Data survives restarts automatically since SQLite is the source of truth.
### Replication
Every write is broadcast to the counterpart shard on all connected peers. Peer discovery is self-contained by monitoring nodes going up an ddown.
*Note: Node connection is left up to the user, ie either explicit `Node.connect/1`/`sys.config`, or using a library like `DNSCluster`, or `libcluster`.
When a node connects (or reconnects), each shard pair exchanges a handshake. Based on high-water marks (HWMs), they decide:
- **Delta sync** if the oplog still has entries since the peer's last known position (efficient for brief disconnects).
- **Full sync** if the oplog has been truncated past that point or the peer is new (sends all live entries + recent tombstones).
### Conflict resolution
Last-Writer-Wins with nanosecond timestamps. Ties are broken deterministically by comparing origin node atoms, so all nodes converge to the same result without coordination.
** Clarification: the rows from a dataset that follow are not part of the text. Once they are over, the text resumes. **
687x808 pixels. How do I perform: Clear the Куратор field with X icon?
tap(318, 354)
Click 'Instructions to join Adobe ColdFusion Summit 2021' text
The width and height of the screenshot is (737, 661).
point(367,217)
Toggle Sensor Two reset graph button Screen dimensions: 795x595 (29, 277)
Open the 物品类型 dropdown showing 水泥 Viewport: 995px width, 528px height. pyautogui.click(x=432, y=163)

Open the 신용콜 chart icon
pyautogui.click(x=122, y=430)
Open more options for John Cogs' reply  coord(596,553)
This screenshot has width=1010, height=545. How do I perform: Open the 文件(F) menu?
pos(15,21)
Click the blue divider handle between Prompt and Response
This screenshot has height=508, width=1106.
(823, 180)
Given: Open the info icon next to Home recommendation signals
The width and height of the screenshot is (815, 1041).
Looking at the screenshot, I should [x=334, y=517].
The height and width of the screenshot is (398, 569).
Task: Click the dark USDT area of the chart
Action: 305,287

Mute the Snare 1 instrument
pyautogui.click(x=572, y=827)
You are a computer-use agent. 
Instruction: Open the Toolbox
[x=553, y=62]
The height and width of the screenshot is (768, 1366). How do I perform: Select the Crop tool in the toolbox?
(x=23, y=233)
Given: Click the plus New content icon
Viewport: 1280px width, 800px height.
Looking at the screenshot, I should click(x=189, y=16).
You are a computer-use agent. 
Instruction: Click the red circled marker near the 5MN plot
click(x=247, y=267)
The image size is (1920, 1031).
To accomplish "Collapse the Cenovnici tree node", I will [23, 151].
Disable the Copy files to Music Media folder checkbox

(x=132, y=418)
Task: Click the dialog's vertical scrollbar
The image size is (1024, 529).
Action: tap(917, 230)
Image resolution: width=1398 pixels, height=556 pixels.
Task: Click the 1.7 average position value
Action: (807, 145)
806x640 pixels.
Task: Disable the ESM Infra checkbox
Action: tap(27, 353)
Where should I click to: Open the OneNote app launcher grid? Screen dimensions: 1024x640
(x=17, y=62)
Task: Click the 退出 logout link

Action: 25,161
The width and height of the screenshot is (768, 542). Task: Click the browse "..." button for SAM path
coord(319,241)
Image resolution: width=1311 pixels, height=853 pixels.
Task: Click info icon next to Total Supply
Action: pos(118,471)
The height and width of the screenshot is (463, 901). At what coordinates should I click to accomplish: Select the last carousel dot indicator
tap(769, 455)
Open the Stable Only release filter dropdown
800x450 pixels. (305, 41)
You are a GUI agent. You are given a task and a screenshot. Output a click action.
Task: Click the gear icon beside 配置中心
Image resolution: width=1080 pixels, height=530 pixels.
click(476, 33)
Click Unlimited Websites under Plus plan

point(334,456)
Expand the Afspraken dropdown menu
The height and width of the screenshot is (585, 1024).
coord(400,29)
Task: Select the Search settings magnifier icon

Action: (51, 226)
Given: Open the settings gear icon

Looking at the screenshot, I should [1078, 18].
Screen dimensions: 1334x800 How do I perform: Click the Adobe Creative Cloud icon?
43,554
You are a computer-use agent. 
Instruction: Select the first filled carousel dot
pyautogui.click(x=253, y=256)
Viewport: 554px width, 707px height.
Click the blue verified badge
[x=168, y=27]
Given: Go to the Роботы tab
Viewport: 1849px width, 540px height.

A delete is just an entry with `deleted_at` set. Same LWW rules apply -- a put with a higher timestamp beats a delete, and vice versa.
### Garbage collection
A periodic GC timer runs three phases per tick:
1. **Expire TTL entries** -- converts expired entries to tombstones and broadcasts deletes
2. **Purge old tombstones** -- hard-deletes tombstones older than `tombstone_ttl` from SQLite
3. **Truncate oplog** -- removes oplog entries below the minimum peer HWM
### Stale database protection
If a node goes away longer than `tombstone_ttl` and comes back with an old database on disk, peers will have already GC'd the tombstones for entries deleted during the absence. EKV detects this by checking a `last_active_at` timestamp stored in the database. If the database is staler than `tombstone_ttl`, it's wiped on startup and rebuilt from scratch via full sync.
## Multiple instances
Each EKV instance (identified by `:name`) is fully independent -- its own SQLite files, shard GenServers, and peer mesh. To isolate replication between groups of nodes, start separate EKV instances with different names on the nodes that should form each group.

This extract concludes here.